Data excerpts Start Marker
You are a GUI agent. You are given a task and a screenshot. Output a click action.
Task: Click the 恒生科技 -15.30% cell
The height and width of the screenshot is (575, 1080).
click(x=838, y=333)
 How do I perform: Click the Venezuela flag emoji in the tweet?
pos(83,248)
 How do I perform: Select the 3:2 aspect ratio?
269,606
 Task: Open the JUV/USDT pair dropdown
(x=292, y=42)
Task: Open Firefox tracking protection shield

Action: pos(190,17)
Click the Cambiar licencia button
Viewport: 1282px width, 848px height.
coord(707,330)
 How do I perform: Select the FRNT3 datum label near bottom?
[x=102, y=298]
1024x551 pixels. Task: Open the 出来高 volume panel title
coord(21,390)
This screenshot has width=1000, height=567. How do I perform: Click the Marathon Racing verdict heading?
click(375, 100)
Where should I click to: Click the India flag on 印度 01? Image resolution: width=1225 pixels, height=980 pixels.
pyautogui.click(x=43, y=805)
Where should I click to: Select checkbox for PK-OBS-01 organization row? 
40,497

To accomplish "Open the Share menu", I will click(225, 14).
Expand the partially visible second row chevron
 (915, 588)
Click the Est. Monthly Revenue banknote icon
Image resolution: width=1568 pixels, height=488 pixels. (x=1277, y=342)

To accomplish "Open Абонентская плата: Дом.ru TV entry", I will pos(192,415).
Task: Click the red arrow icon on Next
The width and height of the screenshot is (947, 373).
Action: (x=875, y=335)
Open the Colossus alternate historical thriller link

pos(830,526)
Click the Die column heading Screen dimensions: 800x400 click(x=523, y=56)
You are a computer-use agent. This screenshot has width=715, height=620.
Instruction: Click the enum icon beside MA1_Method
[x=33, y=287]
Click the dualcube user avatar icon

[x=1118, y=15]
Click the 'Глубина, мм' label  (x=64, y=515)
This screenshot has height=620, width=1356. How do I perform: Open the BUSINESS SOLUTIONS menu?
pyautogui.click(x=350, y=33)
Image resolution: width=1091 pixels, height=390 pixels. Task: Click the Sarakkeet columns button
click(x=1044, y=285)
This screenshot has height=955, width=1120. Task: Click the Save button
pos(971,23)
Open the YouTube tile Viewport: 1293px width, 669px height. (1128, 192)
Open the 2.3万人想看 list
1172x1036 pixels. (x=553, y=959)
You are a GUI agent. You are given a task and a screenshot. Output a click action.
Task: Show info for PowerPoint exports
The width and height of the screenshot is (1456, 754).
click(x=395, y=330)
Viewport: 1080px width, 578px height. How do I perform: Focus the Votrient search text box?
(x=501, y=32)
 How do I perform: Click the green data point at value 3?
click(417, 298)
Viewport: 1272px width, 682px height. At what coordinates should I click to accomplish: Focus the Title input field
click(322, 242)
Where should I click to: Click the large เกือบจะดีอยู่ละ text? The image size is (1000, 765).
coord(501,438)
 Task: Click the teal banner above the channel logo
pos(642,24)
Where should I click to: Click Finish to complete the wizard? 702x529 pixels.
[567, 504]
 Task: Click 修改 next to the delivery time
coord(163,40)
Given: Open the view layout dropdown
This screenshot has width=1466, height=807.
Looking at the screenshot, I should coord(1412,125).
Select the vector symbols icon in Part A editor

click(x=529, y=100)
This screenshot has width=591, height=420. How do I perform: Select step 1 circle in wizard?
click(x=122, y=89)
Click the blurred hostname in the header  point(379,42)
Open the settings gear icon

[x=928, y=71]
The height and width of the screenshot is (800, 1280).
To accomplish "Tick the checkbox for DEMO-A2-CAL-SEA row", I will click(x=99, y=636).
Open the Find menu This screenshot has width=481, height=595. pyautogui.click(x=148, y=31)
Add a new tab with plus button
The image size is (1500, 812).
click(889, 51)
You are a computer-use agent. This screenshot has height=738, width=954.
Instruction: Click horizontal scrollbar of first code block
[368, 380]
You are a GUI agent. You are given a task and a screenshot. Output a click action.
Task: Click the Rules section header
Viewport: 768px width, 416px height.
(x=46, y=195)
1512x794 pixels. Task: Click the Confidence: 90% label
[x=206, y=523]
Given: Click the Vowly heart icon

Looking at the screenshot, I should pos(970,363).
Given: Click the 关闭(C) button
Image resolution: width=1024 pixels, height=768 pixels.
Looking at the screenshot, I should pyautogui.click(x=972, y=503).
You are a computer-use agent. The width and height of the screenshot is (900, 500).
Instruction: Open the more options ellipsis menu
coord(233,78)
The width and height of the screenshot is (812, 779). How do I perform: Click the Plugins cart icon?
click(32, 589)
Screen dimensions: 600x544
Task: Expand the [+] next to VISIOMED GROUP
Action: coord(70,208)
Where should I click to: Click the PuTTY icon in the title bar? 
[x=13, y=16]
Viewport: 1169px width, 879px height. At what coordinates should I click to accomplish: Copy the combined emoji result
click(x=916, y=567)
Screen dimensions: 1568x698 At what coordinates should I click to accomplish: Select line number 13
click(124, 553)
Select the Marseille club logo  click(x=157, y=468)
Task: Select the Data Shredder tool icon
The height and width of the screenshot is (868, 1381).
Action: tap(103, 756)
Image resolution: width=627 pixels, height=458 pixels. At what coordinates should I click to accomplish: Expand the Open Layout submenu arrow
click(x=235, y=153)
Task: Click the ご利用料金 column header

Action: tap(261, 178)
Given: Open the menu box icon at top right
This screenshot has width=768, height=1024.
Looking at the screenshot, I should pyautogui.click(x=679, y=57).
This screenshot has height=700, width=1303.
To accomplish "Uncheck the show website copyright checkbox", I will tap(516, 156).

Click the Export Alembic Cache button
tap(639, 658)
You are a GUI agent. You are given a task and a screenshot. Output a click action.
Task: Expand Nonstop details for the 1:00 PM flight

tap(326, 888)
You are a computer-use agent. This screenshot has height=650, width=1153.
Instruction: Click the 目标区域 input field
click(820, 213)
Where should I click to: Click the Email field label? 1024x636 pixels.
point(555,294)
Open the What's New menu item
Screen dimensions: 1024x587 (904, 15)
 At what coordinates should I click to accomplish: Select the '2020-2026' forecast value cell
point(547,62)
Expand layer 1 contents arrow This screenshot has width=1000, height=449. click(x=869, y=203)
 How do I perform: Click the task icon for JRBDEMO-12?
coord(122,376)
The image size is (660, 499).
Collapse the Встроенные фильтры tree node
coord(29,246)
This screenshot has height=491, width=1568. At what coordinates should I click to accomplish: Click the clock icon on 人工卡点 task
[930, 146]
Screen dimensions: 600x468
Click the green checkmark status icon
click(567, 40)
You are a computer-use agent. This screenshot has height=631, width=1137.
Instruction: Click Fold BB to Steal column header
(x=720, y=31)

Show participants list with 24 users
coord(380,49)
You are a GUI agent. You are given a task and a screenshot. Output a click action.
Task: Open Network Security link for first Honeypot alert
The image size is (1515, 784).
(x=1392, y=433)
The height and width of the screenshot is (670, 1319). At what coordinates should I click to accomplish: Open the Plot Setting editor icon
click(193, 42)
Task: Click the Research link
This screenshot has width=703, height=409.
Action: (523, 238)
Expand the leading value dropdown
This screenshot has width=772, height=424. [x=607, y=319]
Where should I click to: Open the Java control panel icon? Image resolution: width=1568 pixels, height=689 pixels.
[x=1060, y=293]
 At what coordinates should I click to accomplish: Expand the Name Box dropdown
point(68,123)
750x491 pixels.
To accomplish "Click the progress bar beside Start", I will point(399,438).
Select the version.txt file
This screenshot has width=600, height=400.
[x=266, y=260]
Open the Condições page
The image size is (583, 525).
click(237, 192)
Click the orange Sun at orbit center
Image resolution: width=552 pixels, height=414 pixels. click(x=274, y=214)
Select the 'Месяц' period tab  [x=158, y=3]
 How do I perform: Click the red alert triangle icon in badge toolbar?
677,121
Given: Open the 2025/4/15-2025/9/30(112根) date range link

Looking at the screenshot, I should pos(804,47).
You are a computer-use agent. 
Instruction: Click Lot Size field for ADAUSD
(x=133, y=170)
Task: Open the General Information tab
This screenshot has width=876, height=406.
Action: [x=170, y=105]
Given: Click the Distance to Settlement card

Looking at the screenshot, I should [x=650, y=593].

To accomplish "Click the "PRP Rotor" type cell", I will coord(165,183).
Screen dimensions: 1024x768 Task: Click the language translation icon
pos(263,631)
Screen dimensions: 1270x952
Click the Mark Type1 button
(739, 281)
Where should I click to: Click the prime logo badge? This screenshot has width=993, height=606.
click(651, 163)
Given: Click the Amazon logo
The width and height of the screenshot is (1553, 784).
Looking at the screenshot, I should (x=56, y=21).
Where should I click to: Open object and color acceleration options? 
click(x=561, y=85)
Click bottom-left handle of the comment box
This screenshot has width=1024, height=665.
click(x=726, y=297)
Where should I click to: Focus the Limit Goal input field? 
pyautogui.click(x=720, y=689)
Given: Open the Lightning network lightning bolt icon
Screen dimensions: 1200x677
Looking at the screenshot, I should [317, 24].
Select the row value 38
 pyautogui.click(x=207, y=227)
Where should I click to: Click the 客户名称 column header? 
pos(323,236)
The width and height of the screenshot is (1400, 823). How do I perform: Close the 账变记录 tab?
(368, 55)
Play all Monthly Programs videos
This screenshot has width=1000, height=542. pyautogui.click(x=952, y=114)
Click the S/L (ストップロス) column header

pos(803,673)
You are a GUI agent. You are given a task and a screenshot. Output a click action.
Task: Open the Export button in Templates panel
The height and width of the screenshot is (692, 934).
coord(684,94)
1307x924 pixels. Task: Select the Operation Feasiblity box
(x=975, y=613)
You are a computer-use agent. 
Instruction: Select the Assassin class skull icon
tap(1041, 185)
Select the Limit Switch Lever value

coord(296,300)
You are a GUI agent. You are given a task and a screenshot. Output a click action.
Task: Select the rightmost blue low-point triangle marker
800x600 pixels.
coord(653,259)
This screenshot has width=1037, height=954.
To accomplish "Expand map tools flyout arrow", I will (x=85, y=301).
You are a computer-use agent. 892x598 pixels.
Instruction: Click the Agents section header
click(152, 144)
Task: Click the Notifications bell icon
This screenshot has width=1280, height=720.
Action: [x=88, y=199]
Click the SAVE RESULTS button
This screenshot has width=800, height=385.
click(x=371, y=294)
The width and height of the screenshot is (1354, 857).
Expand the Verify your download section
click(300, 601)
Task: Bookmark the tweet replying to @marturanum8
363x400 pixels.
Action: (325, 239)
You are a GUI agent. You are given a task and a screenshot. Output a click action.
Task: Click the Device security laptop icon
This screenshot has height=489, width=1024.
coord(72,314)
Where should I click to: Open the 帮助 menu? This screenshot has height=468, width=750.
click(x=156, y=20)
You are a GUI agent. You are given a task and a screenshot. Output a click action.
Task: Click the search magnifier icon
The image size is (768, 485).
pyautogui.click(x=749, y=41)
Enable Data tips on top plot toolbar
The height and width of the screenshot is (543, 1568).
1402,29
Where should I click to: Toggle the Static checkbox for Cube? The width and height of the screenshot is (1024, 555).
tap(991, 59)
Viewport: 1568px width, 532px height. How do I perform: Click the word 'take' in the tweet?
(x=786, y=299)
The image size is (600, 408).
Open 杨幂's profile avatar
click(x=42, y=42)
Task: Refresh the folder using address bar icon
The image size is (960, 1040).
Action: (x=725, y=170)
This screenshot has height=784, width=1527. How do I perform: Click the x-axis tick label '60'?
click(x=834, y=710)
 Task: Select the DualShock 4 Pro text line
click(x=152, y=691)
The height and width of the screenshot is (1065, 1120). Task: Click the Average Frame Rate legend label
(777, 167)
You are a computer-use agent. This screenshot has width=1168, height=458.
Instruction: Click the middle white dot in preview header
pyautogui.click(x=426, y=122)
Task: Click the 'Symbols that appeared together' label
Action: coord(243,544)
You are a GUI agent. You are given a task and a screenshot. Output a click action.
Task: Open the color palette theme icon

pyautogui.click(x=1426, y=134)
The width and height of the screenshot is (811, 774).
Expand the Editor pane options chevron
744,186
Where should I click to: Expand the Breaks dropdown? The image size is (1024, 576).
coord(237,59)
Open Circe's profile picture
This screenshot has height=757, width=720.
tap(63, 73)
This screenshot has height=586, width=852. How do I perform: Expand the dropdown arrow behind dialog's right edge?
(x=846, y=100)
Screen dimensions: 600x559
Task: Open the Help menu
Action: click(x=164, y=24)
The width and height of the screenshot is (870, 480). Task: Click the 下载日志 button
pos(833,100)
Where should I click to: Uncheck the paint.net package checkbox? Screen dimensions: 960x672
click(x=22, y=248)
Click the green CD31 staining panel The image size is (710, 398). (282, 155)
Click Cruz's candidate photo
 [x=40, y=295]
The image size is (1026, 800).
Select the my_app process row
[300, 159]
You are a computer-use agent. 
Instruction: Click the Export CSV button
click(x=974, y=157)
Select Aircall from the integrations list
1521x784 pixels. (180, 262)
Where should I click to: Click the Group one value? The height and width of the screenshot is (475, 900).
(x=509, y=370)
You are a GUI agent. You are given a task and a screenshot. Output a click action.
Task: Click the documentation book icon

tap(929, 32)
Data excerpts End Marker
Look above for the line holding "Viewport: 768px width, 416px height." and the line holding "Task: Select the Data Shredder tool icon", then output exactly those two lines and every line between them, nothing more.

Viewport: 768px width, 416px height.
(x=46, y=195)
1512x794 pixels. Task: Click the Confidence: 90% label
[x=206, y=523]
Given: Click the Vowly heart icon

Looking at the screenshot, I should pos(970,363).
Given: Click the 关闭(C) button
Image resolution: width=1024 pixels, height=768 pixels.
Looking at the screenshot, I should pyautogui.click(x=972, y=503).
You are a computer-use agent. The width and height of the screenshot is (900, 500).
Instruction: Open the more options ellipsis menu
coord(233,78)
The width and height of the screenshot is (812, 779). How do I perform: Click the Plugins cart icon?
click(32, 589)
Screen dimensions: 600x544
Task: Expand the [+] next to VISIOMED GROUP
Action: coord(70,208)
Where should I click to: Click the PuTTY icon in the title bar? 
[x=13, y=16]
Viewport: 1169px width, 879px height. At what coordinates should I click to accomplish: Copy the combined emoji result
click(x=916, y=567)
Screen dimensions: 1568x698 At what coordinates should I click to accomplish: Select line number 13
click(124, 553)
Select the Marseille club logo  click(x=157, y=468)
Task: Select the Data Shredder tool icon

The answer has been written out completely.